**WHAT IS EXPECTED:**
Give back exactly the stretch of data below from the line holding "student (121, 2486)" through the line holding "pizza (224, 2478)", both ends included, and leave the remaining lines out.

——————

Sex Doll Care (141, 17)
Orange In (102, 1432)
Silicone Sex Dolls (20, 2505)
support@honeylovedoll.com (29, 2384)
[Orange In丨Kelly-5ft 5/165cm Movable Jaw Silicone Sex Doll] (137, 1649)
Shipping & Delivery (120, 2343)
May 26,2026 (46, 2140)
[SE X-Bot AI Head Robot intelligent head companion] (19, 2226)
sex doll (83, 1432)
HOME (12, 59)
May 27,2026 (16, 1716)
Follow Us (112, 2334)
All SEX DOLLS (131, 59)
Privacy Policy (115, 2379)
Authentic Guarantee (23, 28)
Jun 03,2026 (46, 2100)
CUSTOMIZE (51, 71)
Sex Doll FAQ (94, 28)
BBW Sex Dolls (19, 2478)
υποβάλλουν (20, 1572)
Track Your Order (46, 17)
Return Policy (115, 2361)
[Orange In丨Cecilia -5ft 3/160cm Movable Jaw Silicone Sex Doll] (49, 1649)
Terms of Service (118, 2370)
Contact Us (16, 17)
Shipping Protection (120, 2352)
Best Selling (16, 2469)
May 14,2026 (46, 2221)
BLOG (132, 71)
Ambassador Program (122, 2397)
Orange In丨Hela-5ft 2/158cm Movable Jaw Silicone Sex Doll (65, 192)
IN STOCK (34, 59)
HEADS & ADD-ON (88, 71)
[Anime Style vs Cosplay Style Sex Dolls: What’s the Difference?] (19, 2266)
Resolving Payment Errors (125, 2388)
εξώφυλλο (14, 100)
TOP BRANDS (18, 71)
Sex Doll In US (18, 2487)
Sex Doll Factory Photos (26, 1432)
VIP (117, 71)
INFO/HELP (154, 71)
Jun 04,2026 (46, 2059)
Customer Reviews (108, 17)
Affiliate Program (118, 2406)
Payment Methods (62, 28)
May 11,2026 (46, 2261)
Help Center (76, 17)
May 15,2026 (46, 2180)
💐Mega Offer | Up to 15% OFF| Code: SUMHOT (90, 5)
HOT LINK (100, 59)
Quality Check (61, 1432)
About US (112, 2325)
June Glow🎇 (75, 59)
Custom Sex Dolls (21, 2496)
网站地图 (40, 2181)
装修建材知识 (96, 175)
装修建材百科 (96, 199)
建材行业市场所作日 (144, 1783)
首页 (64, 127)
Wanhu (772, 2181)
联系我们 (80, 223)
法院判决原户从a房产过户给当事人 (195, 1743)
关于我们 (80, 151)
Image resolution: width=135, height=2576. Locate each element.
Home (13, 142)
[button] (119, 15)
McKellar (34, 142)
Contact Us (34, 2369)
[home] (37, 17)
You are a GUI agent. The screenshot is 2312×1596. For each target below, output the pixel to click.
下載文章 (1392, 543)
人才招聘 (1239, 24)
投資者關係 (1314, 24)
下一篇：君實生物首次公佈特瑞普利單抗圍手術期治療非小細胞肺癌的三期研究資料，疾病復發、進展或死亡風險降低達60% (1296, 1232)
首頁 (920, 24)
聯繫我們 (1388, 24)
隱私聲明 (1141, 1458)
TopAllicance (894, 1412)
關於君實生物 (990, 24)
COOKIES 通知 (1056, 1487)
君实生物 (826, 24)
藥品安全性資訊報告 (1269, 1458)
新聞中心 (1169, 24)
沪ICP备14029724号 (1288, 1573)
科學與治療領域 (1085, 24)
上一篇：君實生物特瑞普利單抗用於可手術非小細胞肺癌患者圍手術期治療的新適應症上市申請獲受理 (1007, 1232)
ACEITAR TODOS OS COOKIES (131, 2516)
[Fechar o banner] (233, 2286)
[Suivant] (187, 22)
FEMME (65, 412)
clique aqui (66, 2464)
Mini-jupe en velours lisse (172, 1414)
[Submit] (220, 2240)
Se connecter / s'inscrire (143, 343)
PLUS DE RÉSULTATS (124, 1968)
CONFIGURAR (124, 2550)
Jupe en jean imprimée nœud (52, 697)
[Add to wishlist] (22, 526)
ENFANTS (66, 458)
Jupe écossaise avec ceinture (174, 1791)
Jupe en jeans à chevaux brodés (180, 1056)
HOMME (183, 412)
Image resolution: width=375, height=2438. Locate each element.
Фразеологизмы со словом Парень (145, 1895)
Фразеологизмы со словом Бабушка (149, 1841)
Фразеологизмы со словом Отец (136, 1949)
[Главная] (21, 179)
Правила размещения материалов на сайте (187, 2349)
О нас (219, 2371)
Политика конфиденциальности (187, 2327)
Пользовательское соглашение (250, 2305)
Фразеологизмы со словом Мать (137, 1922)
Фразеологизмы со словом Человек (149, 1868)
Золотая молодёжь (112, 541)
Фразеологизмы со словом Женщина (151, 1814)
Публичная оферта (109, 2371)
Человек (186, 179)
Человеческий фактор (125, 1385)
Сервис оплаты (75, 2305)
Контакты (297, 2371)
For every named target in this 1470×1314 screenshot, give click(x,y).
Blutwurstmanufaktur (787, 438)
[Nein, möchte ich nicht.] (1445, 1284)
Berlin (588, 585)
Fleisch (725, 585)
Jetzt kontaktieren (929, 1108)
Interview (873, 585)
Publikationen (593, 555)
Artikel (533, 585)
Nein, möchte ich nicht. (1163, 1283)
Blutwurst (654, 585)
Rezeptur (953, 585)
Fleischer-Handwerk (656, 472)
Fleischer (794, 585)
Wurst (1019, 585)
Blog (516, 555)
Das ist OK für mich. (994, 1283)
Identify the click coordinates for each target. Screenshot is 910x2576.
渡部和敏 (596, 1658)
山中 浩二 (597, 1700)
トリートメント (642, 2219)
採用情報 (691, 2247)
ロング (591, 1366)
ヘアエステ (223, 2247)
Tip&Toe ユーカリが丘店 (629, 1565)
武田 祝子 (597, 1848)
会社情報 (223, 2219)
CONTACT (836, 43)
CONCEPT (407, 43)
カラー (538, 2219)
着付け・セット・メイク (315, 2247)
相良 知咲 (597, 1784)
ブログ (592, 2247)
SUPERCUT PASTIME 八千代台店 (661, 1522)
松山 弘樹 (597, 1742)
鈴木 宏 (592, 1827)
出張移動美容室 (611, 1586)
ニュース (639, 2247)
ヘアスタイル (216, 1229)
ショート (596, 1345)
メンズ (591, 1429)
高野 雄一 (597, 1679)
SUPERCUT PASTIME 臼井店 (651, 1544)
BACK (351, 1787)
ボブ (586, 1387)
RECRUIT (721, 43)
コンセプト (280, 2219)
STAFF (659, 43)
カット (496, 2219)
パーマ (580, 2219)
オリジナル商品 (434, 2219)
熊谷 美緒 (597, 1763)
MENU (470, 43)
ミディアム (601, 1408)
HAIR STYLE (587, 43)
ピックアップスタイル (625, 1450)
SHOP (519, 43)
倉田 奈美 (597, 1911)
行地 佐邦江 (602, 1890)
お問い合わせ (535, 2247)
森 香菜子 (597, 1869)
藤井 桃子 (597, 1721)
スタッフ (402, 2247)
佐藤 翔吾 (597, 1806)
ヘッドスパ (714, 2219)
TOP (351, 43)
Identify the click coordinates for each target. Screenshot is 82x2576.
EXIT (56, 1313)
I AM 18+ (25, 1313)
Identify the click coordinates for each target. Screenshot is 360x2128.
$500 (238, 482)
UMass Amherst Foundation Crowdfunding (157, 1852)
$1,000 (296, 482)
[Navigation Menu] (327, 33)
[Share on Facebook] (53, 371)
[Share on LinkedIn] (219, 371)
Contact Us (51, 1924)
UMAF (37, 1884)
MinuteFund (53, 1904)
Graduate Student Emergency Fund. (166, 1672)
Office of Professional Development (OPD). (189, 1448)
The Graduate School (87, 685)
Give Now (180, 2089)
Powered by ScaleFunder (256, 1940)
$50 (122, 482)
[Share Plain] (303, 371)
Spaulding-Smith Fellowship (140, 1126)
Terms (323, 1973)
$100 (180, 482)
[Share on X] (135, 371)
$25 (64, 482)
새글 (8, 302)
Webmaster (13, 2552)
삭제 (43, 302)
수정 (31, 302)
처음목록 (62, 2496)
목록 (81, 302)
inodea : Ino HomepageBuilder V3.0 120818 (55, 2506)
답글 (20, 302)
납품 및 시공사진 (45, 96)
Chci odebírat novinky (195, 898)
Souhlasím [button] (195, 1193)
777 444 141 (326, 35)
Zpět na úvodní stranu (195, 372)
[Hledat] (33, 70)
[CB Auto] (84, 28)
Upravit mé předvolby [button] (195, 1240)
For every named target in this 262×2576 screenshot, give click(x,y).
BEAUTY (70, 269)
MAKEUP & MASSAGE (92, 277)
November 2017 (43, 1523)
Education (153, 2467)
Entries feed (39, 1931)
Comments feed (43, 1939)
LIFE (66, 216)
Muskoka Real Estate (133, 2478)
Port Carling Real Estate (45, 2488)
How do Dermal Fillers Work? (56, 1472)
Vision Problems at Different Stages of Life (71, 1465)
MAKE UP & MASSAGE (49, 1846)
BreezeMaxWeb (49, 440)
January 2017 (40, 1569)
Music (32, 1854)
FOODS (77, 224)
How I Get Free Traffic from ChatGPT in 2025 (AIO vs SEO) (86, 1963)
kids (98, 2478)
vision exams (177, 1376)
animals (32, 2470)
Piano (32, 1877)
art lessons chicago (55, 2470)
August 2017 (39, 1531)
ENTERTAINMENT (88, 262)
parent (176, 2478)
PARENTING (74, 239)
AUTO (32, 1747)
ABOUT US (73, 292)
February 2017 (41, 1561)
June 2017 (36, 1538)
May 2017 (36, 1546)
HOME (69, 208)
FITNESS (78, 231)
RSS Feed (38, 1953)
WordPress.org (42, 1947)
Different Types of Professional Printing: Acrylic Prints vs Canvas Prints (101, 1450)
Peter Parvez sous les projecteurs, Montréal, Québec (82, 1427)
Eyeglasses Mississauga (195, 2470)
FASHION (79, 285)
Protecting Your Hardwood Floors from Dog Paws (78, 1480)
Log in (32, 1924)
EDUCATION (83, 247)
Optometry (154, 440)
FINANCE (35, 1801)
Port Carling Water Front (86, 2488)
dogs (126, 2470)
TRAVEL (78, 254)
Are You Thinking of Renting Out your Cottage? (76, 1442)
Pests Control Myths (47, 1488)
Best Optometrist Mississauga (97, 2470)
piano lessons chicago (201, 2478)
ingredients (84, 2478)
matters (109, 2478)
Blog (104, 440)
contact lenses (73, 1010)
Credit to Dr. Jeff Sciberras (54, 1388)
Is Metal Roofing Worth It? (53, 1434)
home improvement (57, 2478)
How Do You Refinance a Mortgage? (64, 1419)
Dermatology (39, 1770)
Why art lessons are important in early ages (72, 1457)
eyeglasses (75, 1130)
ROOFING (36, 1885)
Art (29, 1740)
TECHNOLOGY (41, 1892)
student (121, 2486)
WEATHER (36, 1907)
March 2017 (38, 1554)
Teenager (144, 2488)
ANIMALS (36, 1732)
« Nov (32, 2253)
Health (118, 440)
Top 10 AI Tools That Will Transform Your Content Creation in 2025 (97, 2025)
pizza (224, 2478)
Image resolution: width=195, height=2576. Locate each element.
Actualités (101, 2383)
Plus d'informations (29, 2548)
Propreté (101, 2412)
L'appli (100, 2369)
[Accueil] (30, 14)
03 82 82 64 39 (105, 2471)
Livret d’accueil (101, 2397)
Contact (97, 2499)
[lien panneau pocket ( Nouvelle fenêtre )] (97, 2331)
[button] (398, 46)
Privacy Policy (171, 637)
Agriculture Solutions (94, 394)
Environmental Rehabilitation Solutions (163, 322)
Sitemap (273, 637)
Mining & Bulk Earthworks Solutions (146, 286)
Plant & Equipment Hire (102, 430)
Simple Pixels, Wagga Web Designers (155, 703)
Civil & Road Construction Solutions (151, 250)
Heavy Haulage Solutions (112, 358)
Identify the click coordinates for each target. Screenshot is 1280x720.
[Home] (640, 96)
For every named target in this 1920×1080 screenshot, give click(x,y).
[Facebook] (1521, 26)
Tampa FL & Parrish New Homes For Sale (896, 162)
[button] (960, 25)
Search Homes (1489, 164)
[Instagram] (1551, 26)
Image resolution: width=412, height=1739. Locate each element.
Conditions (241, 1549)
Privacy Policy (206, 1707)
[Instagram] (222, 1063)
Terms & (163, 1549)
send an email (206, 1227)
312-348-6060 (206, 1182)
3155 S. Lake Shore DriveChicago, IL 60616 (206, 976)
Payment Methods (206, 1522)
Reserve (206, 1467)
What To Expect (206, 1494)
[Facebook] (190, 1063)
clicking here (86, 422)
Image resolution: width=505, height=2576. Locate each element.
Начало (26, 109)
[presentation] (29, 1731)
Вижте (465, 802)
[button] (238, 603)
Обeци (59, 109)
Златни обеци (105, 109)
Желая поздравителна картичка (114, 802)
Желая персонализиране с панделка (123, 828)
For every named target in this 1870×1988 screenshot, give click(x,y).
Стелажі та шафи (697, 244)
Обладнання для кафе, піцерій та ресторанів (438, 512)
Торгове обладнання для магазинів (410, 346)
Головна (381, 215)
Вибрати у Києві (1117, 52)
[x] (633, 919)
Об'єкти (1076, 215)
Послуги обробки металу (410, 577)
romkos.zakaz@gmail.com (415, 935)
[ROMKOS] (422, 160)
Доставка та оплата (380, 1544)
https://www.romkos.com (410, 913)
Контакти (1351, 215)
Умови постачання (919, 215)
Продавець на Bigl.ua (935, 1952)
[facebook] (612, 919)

——————

**SOLUTION FOR THIS TASK:**
student (121, 2486)
WEATHER (36, 1907)
March 2017 (38, 1554)
Teenager (144, 2488)
ANIMALS (36, 1732)
« Nov (32, 2253)
Health (118, 440)
Top 10 AI Tools That Will Transform Your Content Creation in 2025 (97, 2025)
pizza (224, 2478)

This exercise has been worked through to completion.